Mijn overbuurman zegt als het over politiek gaat, en het ruimen van vee, dat er in Den Haag een kamer is met 150 varkens waarvan de helft wel weg kan. Nu is dat zo kort door de bocht dat zelfs Verstappen die niet zou nemen, maar soms denk ik dat hij gelijk heeft. Zo was het ook bij het debat over de militaire inzet tegen de Islamitische Staat dat die gedachte bij mij door het hoofd ging. Het ging specifiek over de burgerdoden die waren gevallen bij een bombardement op een bommenfabriek.
Logisch: bommen doen boem! En als je een bom op bommen gooit krijg je een grotere boem! Simpele vuurwerkregels welke door jongetjes van negen die met hun linnen schoudertassen vol rotjes de straat op gaan al worden begrepen. Nu zijn er bij het veroorzaken van de grote boem echter doden gevallen. En dat waren, aangenomen onschuldige, burgerdoden.
De beroemde woorden van Sergeant Major “Shut Up” Williams uit “Oh Moeder Wat Is Het Heet” flitsten door mijn brein toen ik het hoorde; “Oh dear, how sad, never mind!” Want hoe zielig het ook is dat er burgerdoden waren, het was oorlog. Het is niet dat er weken van tevoren brieven konden worden bezorgd met: “in naam van de koning is uw wijk uitgekozen om te worden gebombardeerd.” Of dat Gaston van postcodeloterij bekend maakt dat de bom op deze postcode gevallen is.
Maar het is natuurlijk niet kies om burgerdoden te maken in welke militaire campagne dan ook. Wij verwachten dat de vijand burgers ook met rust laat *kuch Bataclan* *Ahum Manchester* dus wij moeten dat ook doen. En nu was er een wijk in de as gelegd. Niet alleen dat, het werd politiek nog lastiger omdat de minister, en het ministerie van defensie, het hadden geprobeerd achter te houden. Als we iets geleerd hebben van de bonnetjesaffaire is het dat zoiets niet kan.
Het enige dat de geloofwaardigheid van Rutte kan redden is zijn plotselinge alzheimer over deze affaire. Maar laten we geen stommetje spelen; waar gehakt wordt vallen spaanders. En hoe jammer dat ook is, het is het risico. Een risico welke Öztürk van Denk niet lang over nagedacht heeft. Hij besloot dat al dat gekrakeel over de schuldvraag niet nodig was en ging meteen voor de grote prijs: de Nederlandse soldaten zijn gewoon moordenaars.
Als mijn buurman al kort door de bocht gaat dan vliegt dit kamerlid spontaan uit de bocht. Hij gaat hier voorbij aan zoveel fundamentele rechten en plichten van de staat, regering en politiek dat het mij verbaast dat hij toezicht mag houden op onze democratie. Misschien zijn militairen moordenaars. Want inderdaad ze doden met voorbedachte rade! Maar uit wiens naam doen ze dat? Uit naam van het Nederlandse volk. Dat volk heeft bij de verkiezingen een mandaat gegeven aan 150 varkens volksvertegenwoordigers. Deze hebben uiteindelijk, door een lastig stelsel om elkaar in te dekken tegen fouten, de missie van de militairen bevolen.
En met het bevel tot die missie is het bewuste risico op slachtoffers genomen. Dat hoop ik tenminste. Ik begrijp dat het voor de heer Öztürk lastig is om de hand in eigen boezem te steken. Maar het zou hem, en iedereen, sieren toe te geven dat dit een risico was. Een risico dat genomen is.
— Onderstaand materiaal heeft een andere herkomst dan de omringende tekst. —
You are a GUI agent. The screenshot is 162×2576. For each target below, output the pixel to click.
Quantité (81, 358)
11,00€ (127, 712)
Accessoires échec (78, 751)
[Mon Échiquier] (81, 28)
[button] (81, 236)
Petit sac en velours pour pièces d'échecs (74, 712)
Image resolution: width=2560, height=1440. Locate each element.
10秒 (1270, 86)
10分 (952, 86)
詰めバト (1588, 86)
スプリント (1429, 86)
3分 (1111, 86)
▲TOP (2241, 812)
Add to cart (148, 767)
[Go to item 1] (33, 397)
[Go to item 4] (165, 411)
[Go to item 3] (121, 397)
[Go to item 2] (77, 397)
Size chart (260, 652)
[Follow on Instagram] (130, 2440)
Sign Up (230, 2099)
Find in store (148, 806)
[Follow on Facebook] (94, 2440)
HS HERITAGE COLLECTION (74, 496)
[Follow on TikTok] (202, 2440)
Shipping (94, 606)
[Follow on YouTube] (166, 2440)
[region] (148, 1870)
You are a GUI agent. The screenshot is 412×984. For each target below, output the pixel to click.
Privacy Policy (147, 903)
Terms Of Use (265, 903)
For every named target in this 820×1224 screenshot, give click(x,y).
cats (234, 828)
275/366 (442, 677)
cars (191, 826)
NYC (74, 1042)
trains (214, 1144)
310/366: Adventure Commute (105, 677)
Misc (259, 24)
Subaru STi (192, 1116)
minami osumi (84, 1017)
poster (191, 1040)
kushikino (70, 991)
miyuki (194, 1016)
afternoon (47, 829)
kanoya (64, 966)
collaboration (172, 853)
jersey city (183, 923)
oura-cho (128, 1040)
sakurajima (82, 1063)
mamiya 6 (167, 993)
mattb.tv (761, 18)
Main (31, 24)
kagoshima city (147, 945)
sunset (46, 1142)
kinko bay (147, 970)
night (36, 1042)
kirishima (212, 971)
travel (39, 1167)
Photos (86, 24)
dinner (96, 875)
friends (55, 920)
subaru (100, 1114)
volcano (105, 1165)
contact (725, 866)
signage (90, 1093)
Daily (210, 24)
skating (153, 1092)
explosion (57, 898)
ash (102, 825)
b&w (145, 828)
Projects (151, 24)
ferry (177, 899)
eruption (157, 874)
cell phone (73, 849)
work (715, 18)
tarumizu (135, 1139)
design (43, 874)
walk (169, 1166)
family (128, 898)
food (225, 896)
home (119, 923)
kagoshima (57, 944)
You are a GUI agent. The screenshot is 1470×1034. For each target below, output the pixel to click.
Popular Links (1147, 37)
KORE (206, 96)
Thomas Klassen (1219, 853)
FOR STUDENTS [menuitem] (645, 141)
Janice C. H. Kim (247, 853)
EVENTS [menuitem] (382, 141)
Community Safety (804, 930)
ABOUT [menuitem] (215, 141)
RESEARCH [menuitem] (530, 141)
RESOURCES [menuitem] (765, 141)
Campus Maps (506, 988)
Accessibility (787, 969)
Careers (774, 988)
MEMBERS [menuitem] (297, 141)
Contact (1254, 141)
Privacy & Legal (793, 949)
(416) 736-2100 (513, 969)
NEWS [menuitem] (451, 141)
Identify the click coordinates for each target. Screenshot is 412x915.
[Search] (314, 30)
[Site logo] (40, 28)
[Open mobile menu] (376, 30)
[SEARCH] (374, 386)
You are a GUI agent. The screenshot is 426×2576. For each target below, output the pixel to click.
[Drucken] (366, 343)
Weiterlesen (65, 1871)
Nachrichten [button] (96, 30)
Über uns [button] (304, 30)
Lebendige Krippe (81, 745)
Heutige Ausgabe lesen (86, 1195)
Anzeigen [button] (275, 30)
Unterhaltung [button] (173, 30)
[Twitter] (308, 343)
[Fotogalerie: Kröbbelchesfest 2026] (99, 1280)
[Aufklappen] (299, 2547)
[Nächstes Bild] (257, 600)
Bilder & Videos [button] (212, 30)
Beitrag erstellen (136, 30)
Maar een nodig risico om Nederland, en de rest van het vrije westen, veilig te houden. En dat je de verantwoordelijkheid voor doden niet wegstreept door de uitvoerder van jouw opdracht als moordenaar te bestempelen.
Militairen zijn mensen die hun leven in de waagschaal leggen om het hele land veilig te houden. Ze verdienen de hoogste eer en respect van elke Nederlandse burger Je ontneemt ze niet alleen het respect dat ze verdienen door ze af te schepen als moordenaars. Je geeft hierbij ook aan dat je jezelf niet anders ziet als een maffiabaas met een knokploeg.